Literary Allusions: Like most Victorian authors, Dickens incorporated numerous literary allusions in his novel. Here are two of the most important:
- In chapter 40, Pip makes an explicit reference to Mary Shelley’s Frankenstein (1818) when he recounts his reaction to learning that Magwitch was his mysterious benefactor. Pip identifies with Frankenstein’s protagonist, the scientist Victor Frankenstein, when he says that “the imaginary student pursued by the misshapen creature he had impiously made, was not more wretched than I.” Pip goes on to compare Magwitch to Frankenstein’s Creature, but Magwitch is also “the creature who had made me” by using his wealth to turn Pip into a gentleman. Unlike Frankenstein’s Creature, Magwitch is not hurt by Pip’s horror; instead, “recoiling from him with a stronger repulsion, the more he admired me and the fonder he was of me.”

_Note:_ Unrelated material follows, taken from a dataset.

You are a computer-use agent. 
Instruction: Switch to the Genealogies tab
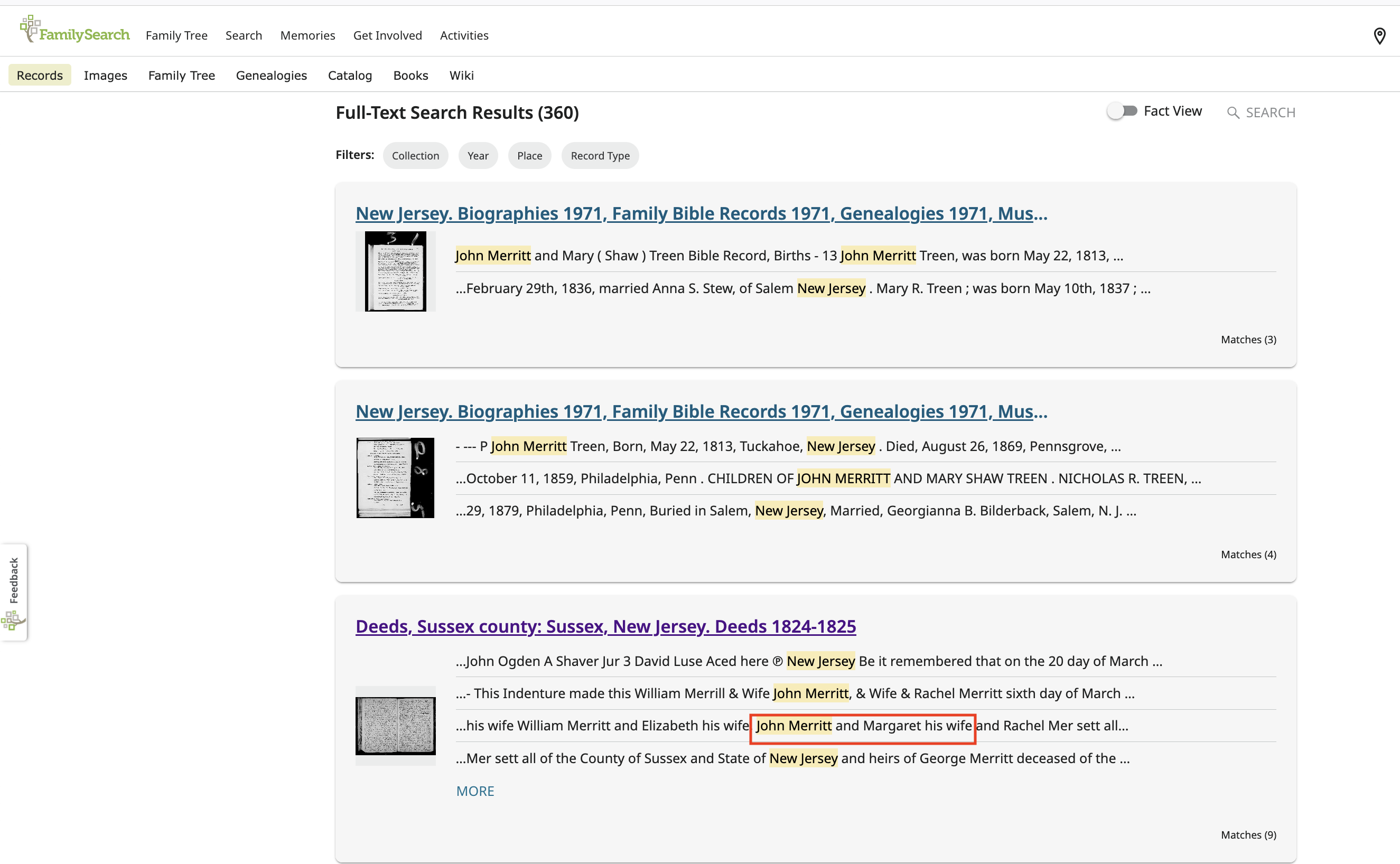[x=271, y=76]
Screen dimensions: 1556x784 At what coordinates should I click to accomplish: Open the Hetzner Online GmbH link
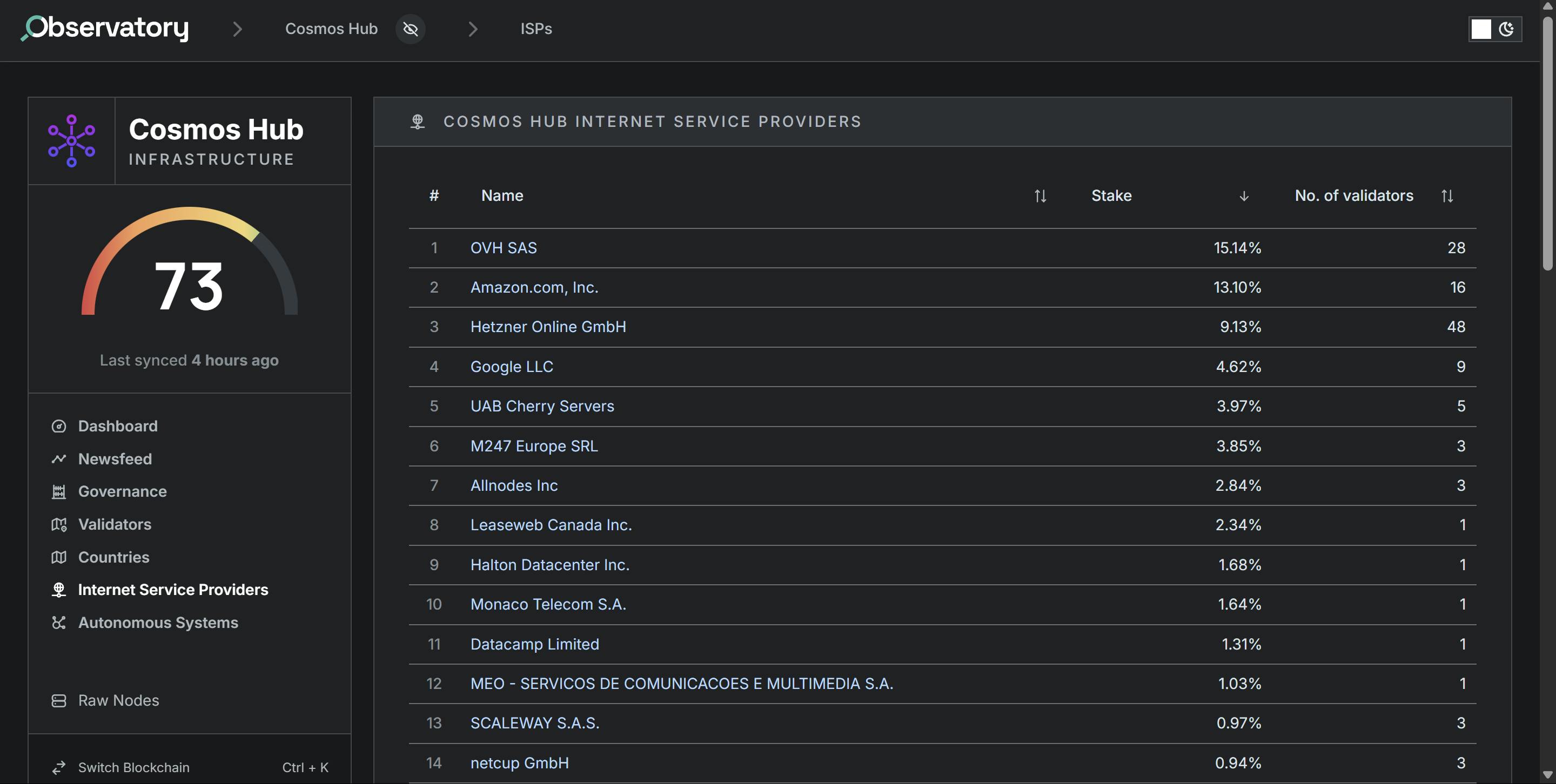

- In chapter 15, Mr. Wopsle reads aloud to Pip and Mr. Pumblechook from George Lillo’s The History of George Barnwell. The play, which is more commonly known as The London Merchant, follows the tragic story of a London apprentice who is ruined by his association with a prostitute. Mr. Wopsle’s selection of this particular play foreshadows Pip’s own ruin after he squanders the fortune bequeathed to him by Magwitch. Dickens’s allusion to The History of George Barnwell intersects with his allusion to the Prodigal Son, who is also ruined after wasting his inheritance on prostitutes.